Where Broken Is the Mother of Beauty

Photo Credit: Fuad Khasawneh

From disaster, beauty. From loss, self-expression. This is the wonder “Cypress Memory” has conjured at the University of Jordan. The three-phase art project bloomed in the aftermath of Storm Alexa, which shattered over 1,800 trees in the campus’ historic forests under heavy ice.

But where most saw breakage, Fuad Khasawneh and colleagues saw a chance for creative regeneration. “We asked ourselves, ‘how can we make these trees into something artistic and beautiful, and turn a catastrophe into art?’” So the art professor put out a call on Facebook and Twitter, and on January 5, over 50 students, professors and staff began transforming the wreckage into a spontaneous sculpture garden.

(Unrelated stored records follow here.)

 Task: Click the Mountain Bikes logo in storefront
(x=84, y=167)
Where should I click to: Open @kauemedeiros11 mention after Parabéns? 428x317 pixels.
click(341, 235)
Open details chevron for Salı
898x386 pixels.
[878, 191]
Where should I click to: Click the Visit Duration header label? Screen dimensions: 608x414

“We worked with the trees for 10 days, from morning to evening,” Khasawneh recalls, with sculptures emerging according to each person or team’s inspiration. “We loved that everyone expressed what he wanted from inside himself, transforming this chaos into something beautiful and returning life to broken branches.”

Each of the 30 works in “Winter Memory” holds its own message about the storm and the state of the Arab world. Student Jasmine al-Kurdi’s addressed tyrannical power; Khasawneh’s piece, “Containment”, symbolized “how many people from different faculties, sects, and religions studied under these sheltering trees—as we’re all from one source, the earth.”

Public acclaim has been overwhelming. And when one sculpture was vandalized, artists created five more in response. “We are determined to keep working,” Khasawneh says. “All we need is financial support.” Phase two, “Spring Memory”, will commence February 3; pending funding, May’s “Summer Memory” will feature artists from across the world.